The next time you face a new challenge, don’t just ask yourself, “What can I learn from this?” Ask yourself, “What do I need to unlearn?”

In his #1 Bestseller Good to Great, Jim Collins talks about having not just a “To Do” list, but also a “Stop Doing” list. The logic is pretty obvious. When we’re already busy (and who isn’t?) it’s not possible to keep adding new things to do without shedding some of the things we’re currently doing. Collins argues that we should be more deliberate about stopping those activities that are not the best use of our time and resources, rather than just letting things fall away by default.

This is easier said than done. Psychologists and coaches have long understood that when it comes to changing our behavior, most of us find it easier to add rather than subtract. Deciding to “eat more healthy food” is more likely to succeed than “eating less junk food”. We don’t let go of our habits easily.

The same is all-too-true of those things we have chosen to believe. We tend to see our personal knowledge as an accumulation of information that we add to over time. We rarely reverse that process—or see any need to. Once we have concluded that we have found the “truth”, we’re reluctant to question ourselves. That would mean facing the possibility that we have been wrong. So we resist, sometimes intensely.

Such an attitude is of course not very helpful when innovation is our objective. It’s also a perception that doesn’t reflect the true nature of knowledge. Despite the approach we’ve been immersed in all our lives, in school and at work, learning is not a cumulative process. Real learning requires constant reexamination and revision. It’s a process of not just acquiring information, but one of letting go of information that may have once been true (or at least useful) but isn’t anymore. I can’t remember when I first learned that the world was round.
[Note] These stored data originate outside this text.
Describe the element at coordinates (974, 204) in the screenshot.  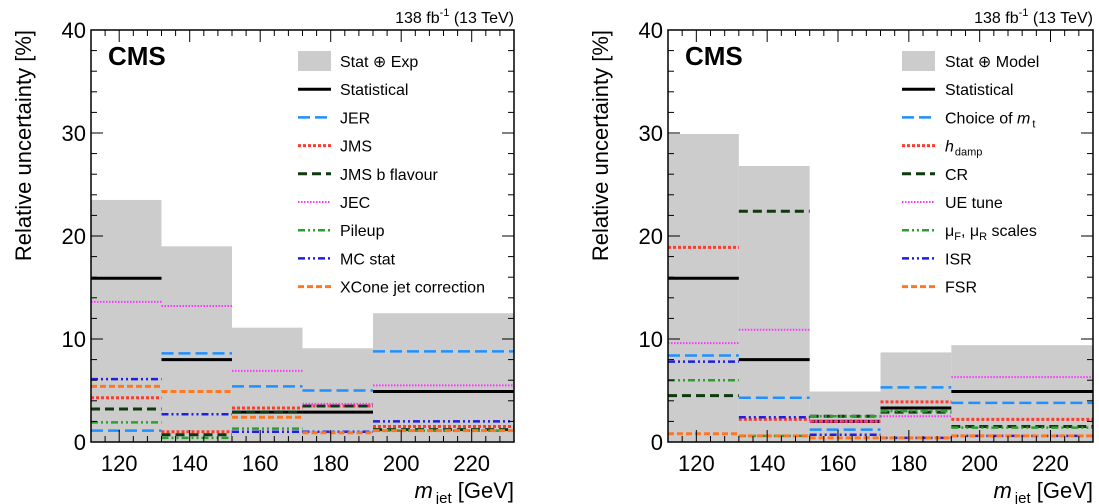
I see `legend-label: UE tune` at that location. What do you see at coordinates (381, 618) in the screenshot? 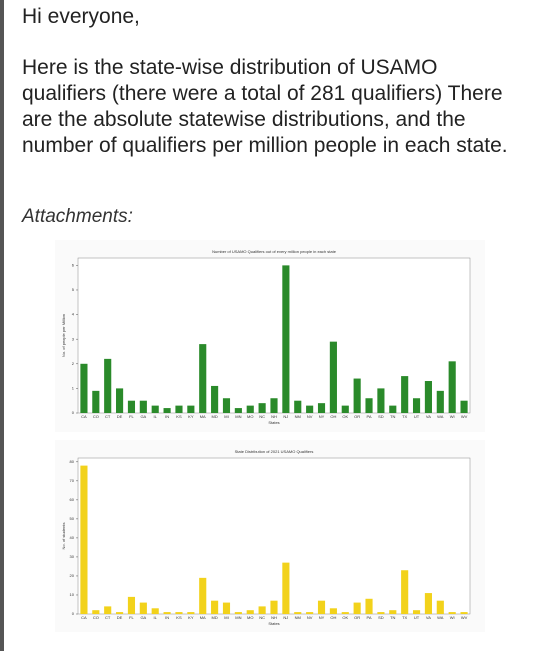
I see `x-tick-label: SD` at bounding box center [381, 618].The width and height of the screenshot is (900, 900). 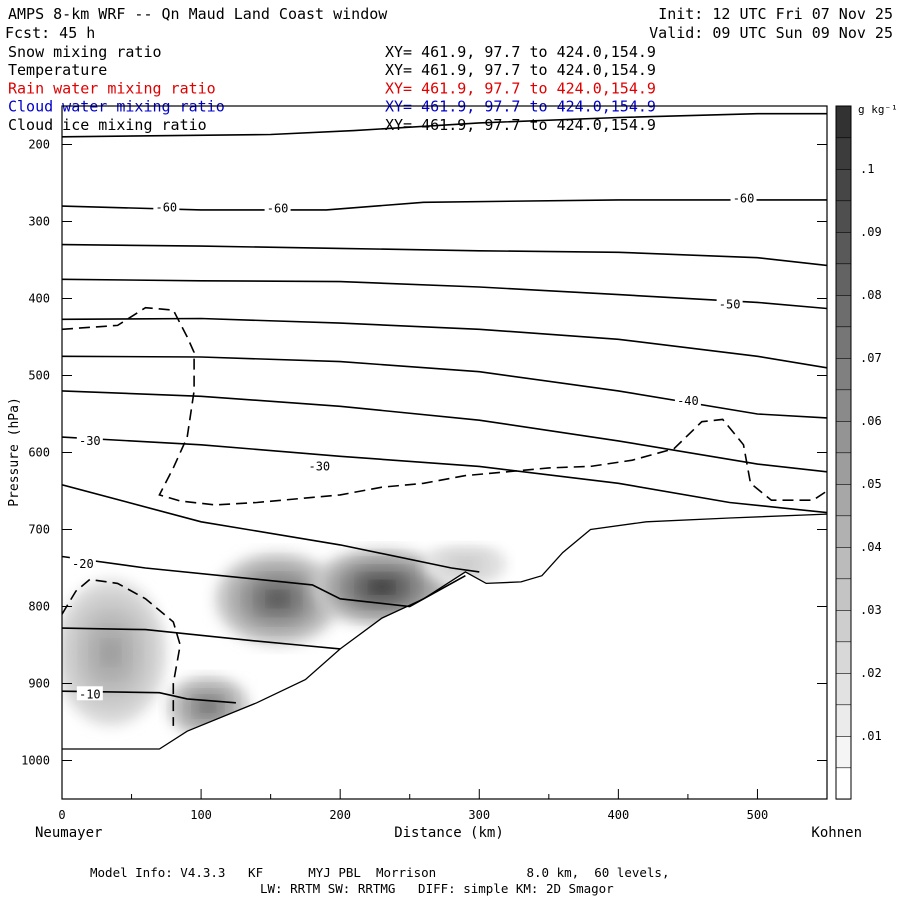 I want to click on x-right-label: Kohnen, so click(x=836, y=833).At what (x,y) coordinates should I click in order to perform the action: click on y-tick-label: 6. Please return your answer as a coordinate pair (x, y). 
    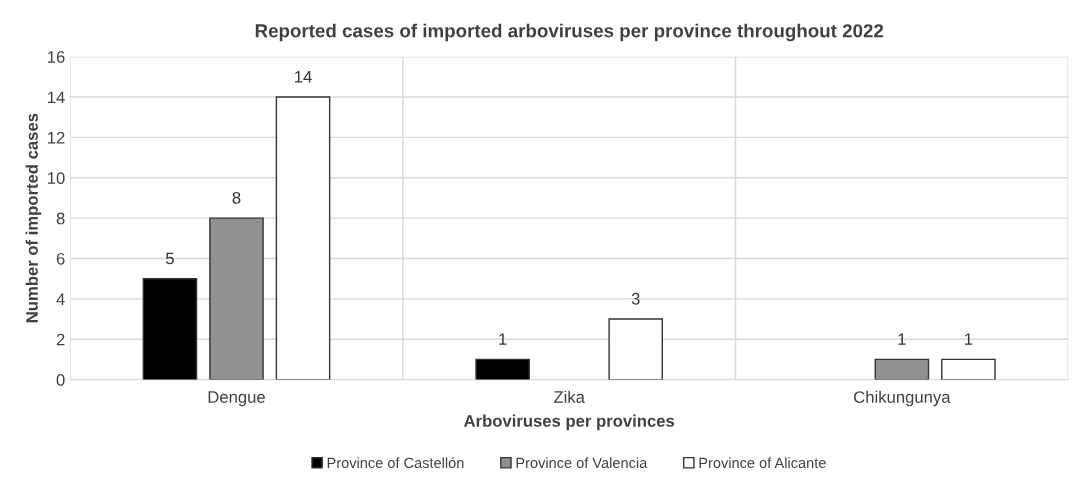
    Looking at the image, I should click on (60, 258).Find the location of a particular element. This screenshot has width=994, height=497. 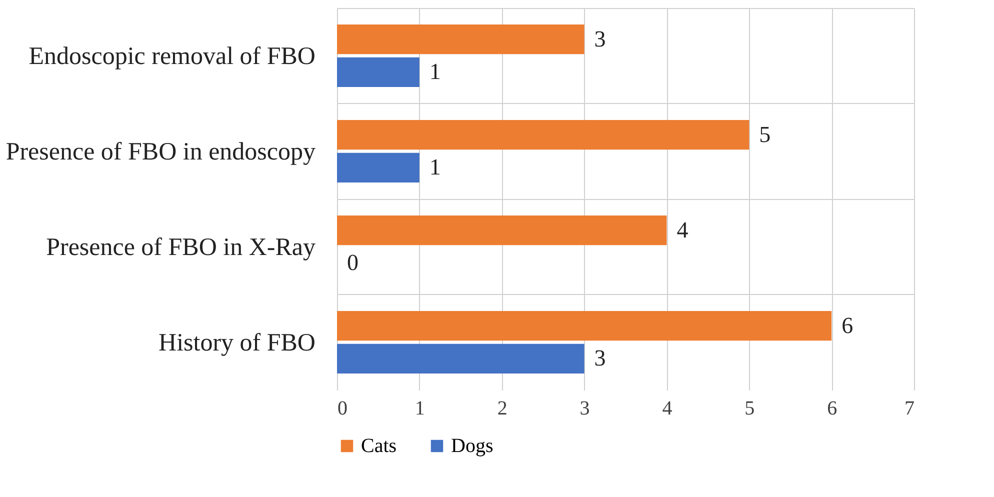

data-label: 6 is located at coordinates (848, 325).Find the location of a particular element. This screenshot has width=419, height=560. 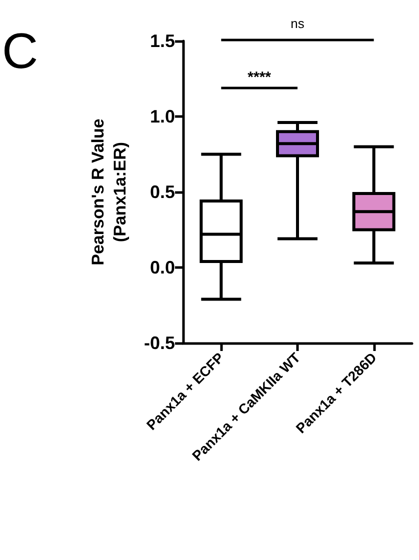

y-tick-label: -0.5 is located at coordinates (160, 343).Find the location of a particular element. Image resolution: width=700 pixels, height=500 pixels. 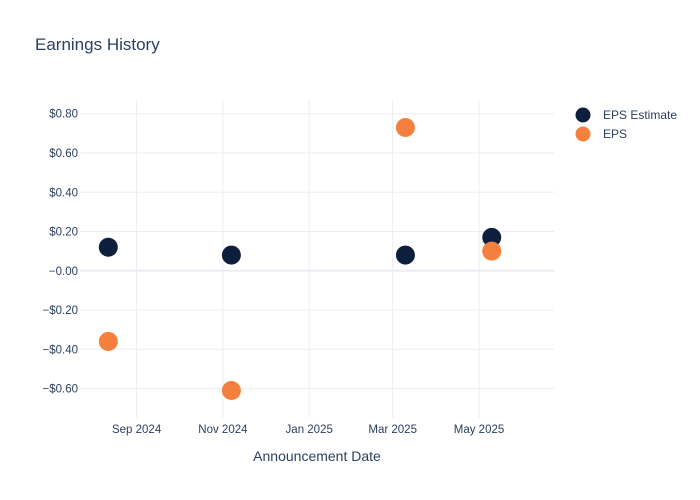

x-tick-label: Jan 2025 is located at coordinates (310, 430).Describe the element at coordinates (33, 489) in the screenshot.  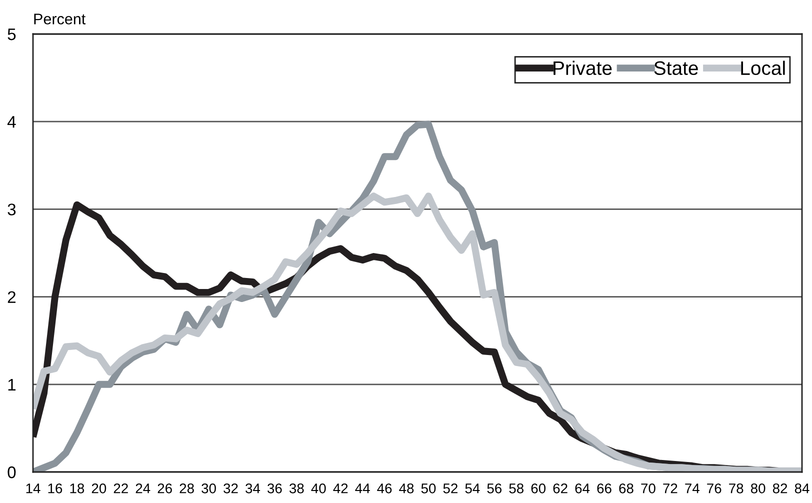
I see `x-tick-label: 14` at that location. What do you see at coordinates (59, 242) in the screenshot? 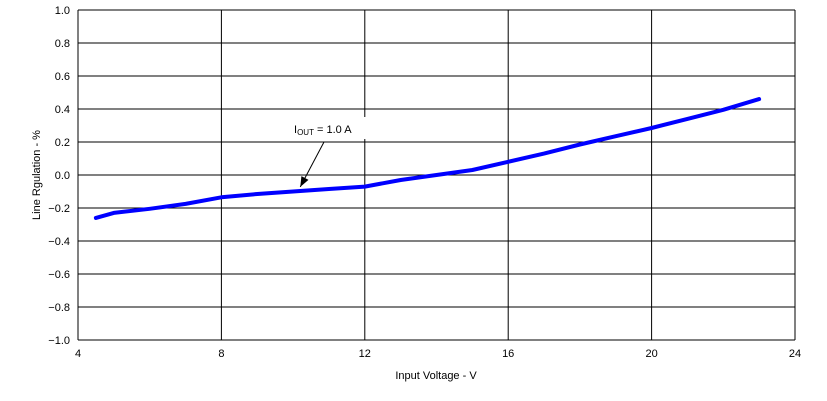
I see `y-tick-label: −0.4` at bounding box center [59, 242].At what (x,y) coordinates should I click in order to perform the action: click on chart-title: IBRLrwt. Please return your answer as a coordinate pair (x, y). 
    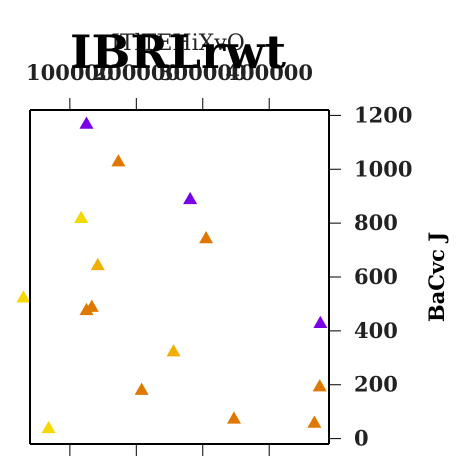
    Looking at the image, I should click on (178, 52).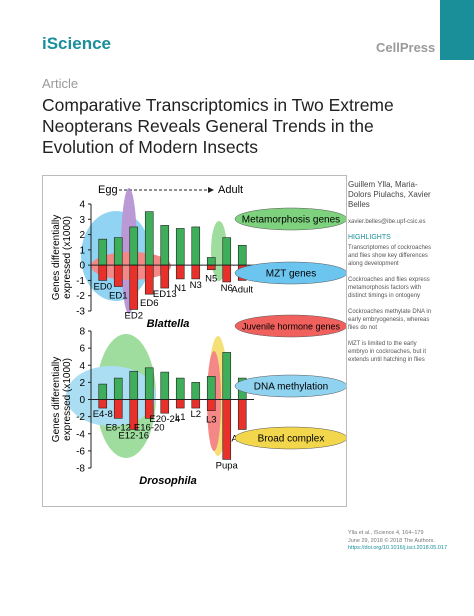  What do you see at coordinates (196, 286) in the screenshot?
I see `category-label: N3` at bounding box center [196, 286].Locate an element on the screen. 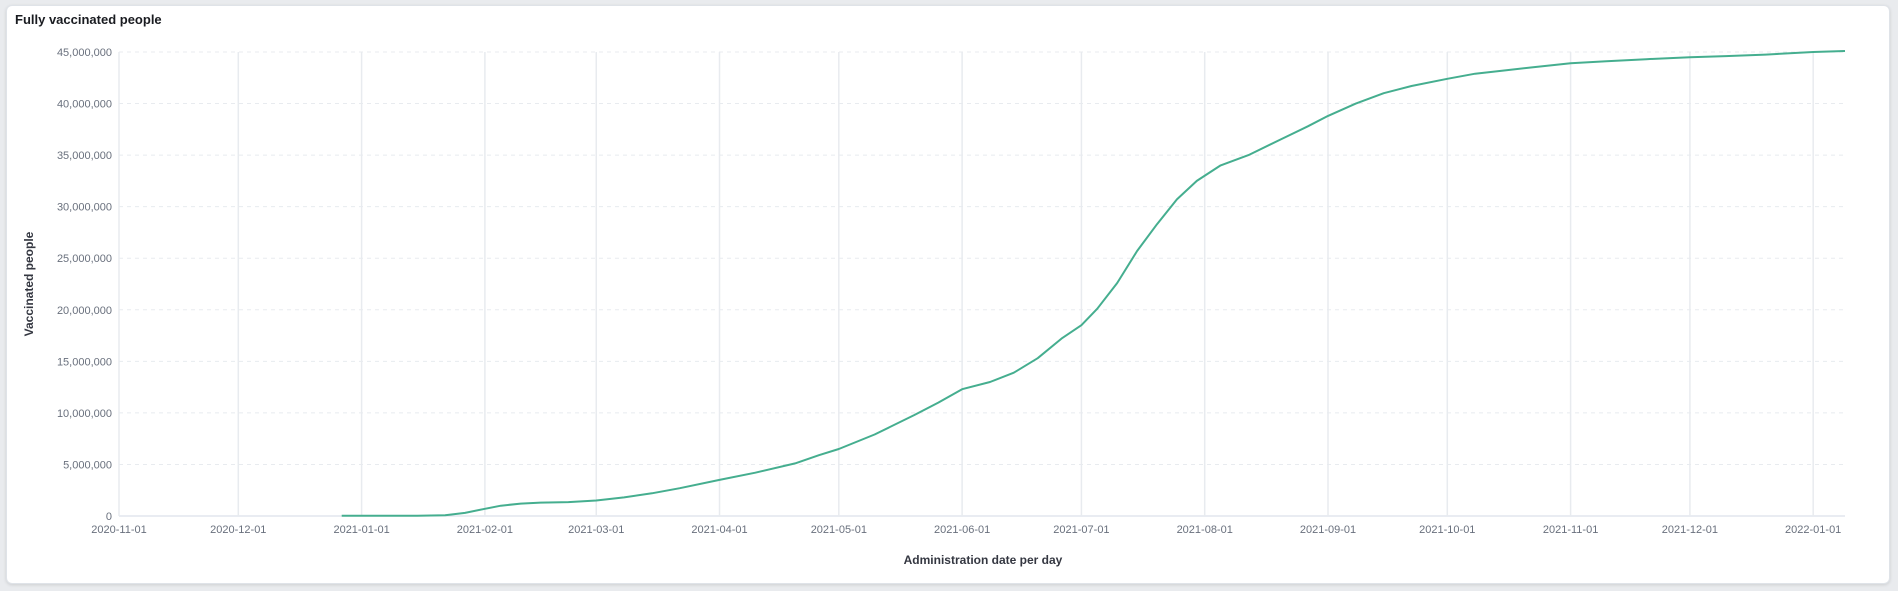 The height and width of the screenshot is (591, 1898). x-tick-label: 2021-10-01 is located at coordinates (1447, 530).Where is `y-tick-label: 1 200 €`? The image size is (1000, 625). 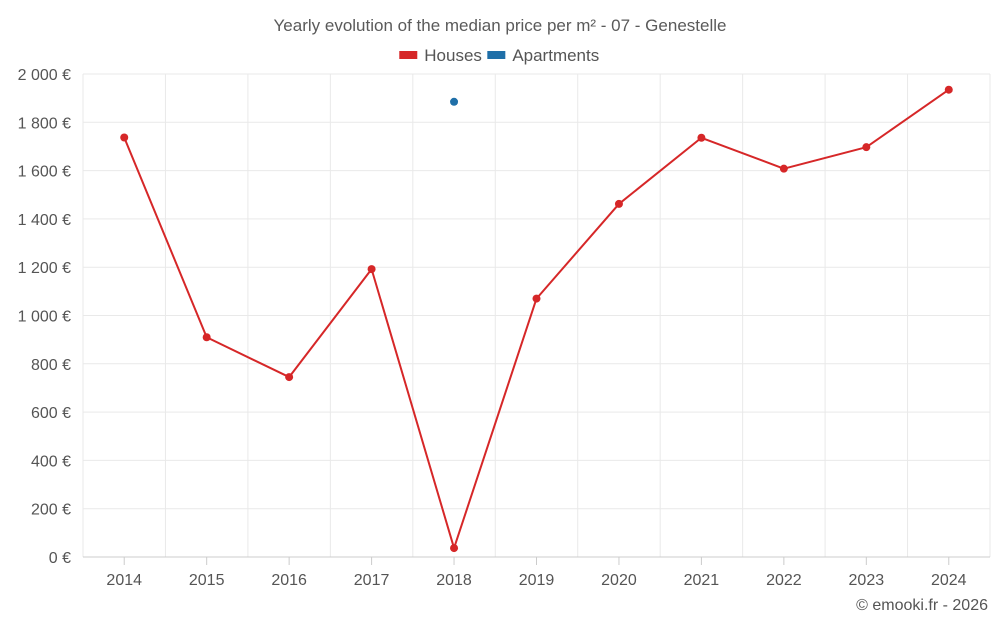 y-tick-label: 1 200 € is located at coordinates (44, 268).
But I can say with confidence that whenever it happened, I wasn’t just adding to my knowledge about the world; I was rejecting my previous conclusion—based on personal observation—that it was flat.

Most of us have a hard time with this “letting go” part of learning. It requires considerable courage, humility, openness and mental flexibility. Our long ingrained attitudes about the nature of what we know are hard to overcome but when we do, we gain fresh understanding. In the original draft of this article, I wrote that such letting go, “…enables us to blow right by our peers and competitors who still cling to the previous paradigm,” but that’s misleading. Because when we realize that knowledge is not cumulative, suddenly no one is “ahead” or “behind” anyone else. We’re all simply pursuing insights and a good one can trump years of acquired knowledge.

Treating knowledge as something we accumulate can really slow things down. It leads us to dig in and defend our position rather than genuinely consider new possibilities. It’s unlearning that creates breakthroughs, by loosening the intellectual log jams that so often entangle us. Are you a skilled unlearner? Do you know how to bring everyone’s unexamined assumptions to the surface, so your team can have more productive and innovative discussions that get to the real heart of your challenges?

Learning new things is commendable but it’s the unlearning that’s most powerful.